REQUEST >>
Answer these questions using the foundation review below:
1. What is the price of the 1 oz. bottle?
2. According to the claims quoted from the Sephora website, what percentage of its weight in sebum does the foundation absorb?
3. Which kind of applicator do the instructions advise against using?

SOURCE EXTRACT >>

With most products, I know within the first use whether I like it or not. But with this one, it is so multifaceted that it took me a several trials and errors to figure out how the product works and how to use it.
Now that I finally have all that sorted out, I am ready to share the findings of my very long experiment. Keep reading to learn all about this interesting Hourglass foundation, and if it may be right for you!
Hourglass Immaculate Liquid Powder Foundation, the basics
Price & Availability
Let’s just start with the price. This 1 oz. bottle of foundation costs $55.00. Yes, you read that right. The product is pricy.
Hourglass Immaculate Liquid Powder Foundation >> Purchase at Sephora
The Hourglass Foundation makes four major claims. (From Sephora website):
a) Absorb oil– “exceptional oil absorption – absorbing 75 percent of its weight in sebum while retaining the skin’s natural moisture.”
b) “Transforms instantly from liquid to powder creating an all-day finish … eliminate(s) the need for powder, blotting or constant touch-ups.”
c) “never looks dull, flat, … cakey, or mask like”
d) “camouflages imperfections” and provides “unsurpassed coverage”
Those are some serious claims. Basically, Hourglass is positioning this foundation as a miracle product that will control your oil so you can look flawlessly radiant all day with no effort. If this turns out to be true, I’ll be pinching myself to see if it’s a dream.
This is pretty much what every oily-skinned person dreams for in a foundation. Unfortunately, this miracle combo is very difficult to find. Based on my tests, I don’t think the Hourglass Immaculate Foundation makes the cut as the ideal foundation. Let’s talk about why.
How it applies on my skin
The instructions for the hourglass foundation recommend using your fingers or the dedicated Hourglass foundation brush to apply. Using a sponge applicator, such as a Beauty Blender, is not recommended. I assume the reason why sponge application is not recommended is because the moisture from the sponge (assuming you are working with a Beauty Blender or similar,) will cause the foundation to cake up once it starts transforming into a powder.
To test my theory, I applied a swatch on my arm this way and attempted to build coverage. I got about the same result that I did when I just applied it with my fingers. Now, I know what you’re thinking: “That’s good right? I can use a sponge?” Um, well, I didn’t say the result was great, I just said it was the same.
When I applied the foundation with the recommended method, it was still very difficult to achieve an even, flawless look. On my other arm, I applied a dab to my skin, like I would with any other foundation on my face. I then blended the foundation with my fingers. I ended up with a streak of thicker coverage down the center of my arm no matter how much I tried to blend it. Almost as soon as the Hourglass foundation touches air, it begins turning into powder. Once this happens, it is near impossible to blend.
After the problematic arm trials, I thought I’d better just try it on my face.
Where things went (even more) awry
The foundation looked the same on my face as it did on my arm, and presented the same problems. Because the coverage is very light and uneven, I tried applying a second layer to build up the coverage. That turned out to be a bad idea.
The larger circle on the left shows the foundation collecting in one area, caking up and settling into lines. It brings out the texture of the skin. If you think it unattractive on an arm, it’s even worse on the face. In the circle on the right, you can see the foundation gunking up around my little hairs.

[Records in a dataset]
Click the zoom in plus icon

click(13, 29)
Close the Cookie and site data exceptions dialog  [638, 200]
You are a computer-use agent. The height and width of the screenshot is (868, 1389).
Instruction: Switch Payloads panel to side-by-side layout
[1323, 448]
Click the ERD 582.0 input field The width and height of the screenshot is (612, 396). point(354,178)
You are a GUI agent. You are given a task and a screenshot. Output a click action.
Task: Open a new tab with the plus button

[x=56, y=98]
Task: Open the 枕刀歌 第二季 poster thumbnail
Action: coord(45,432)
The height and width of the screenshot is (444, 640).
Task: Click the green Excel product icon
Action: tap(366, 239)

...

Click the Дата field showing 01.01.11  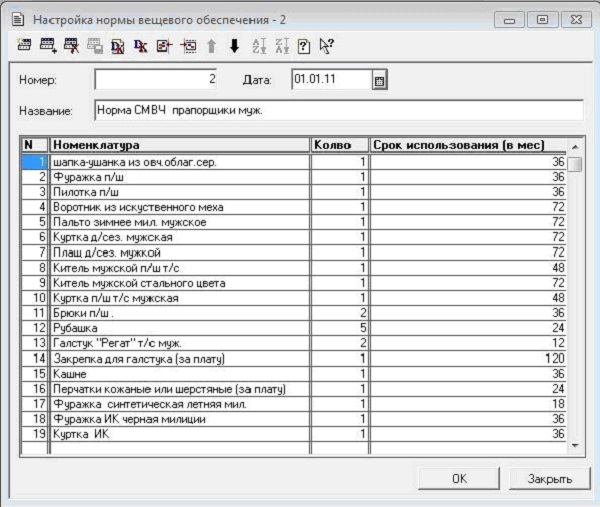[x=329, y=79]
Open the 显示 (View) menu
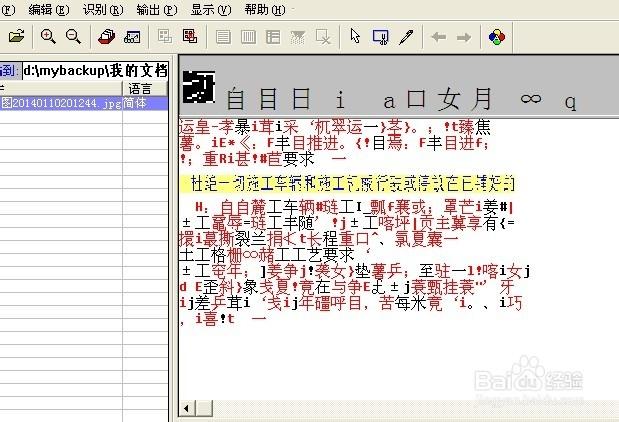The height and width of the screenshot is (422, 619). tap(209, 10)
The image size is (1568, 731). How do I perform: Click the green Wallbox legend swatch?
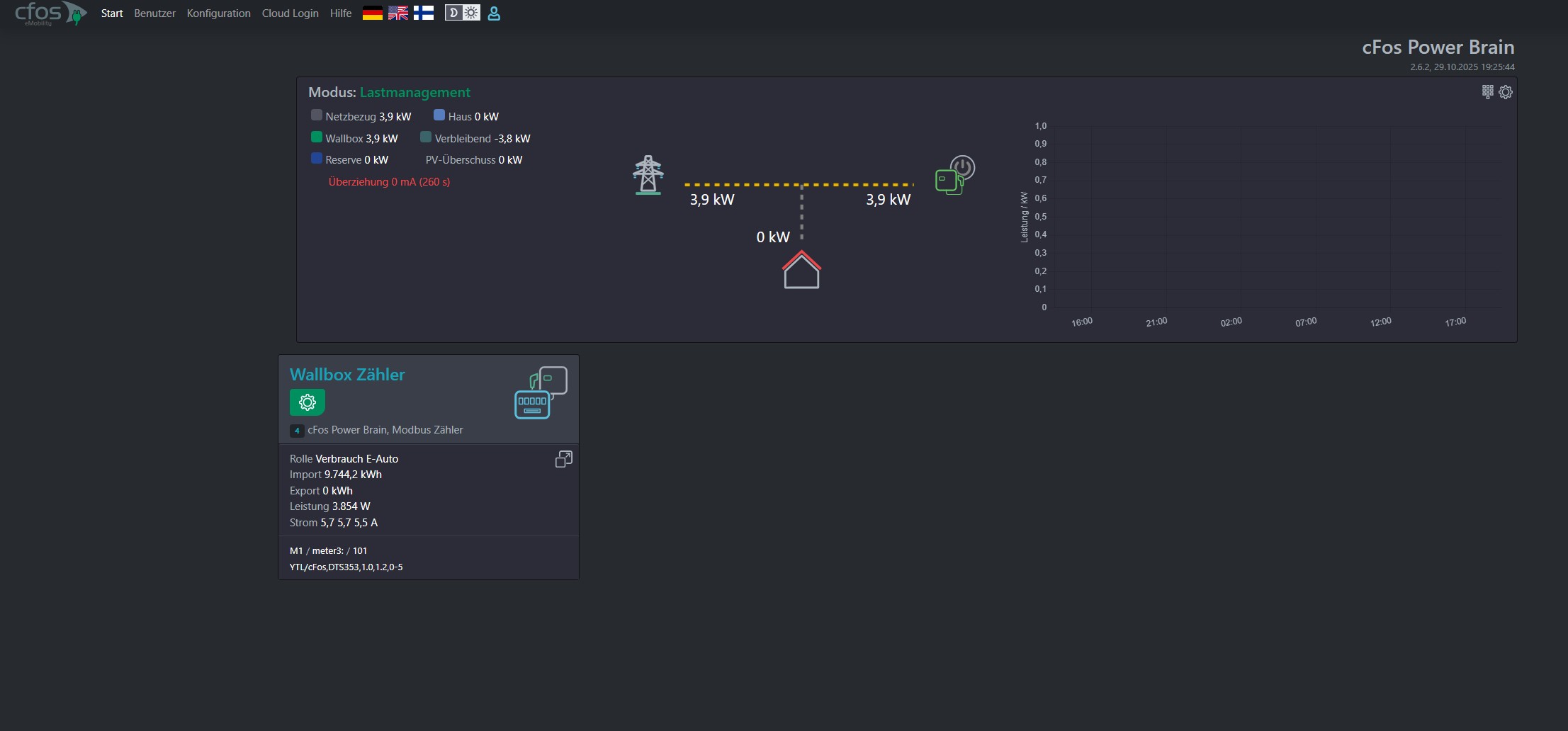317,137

RESULT >>
1. $55.00
2. 75 percent
3. A sponge applicator, such as a Beauty Blender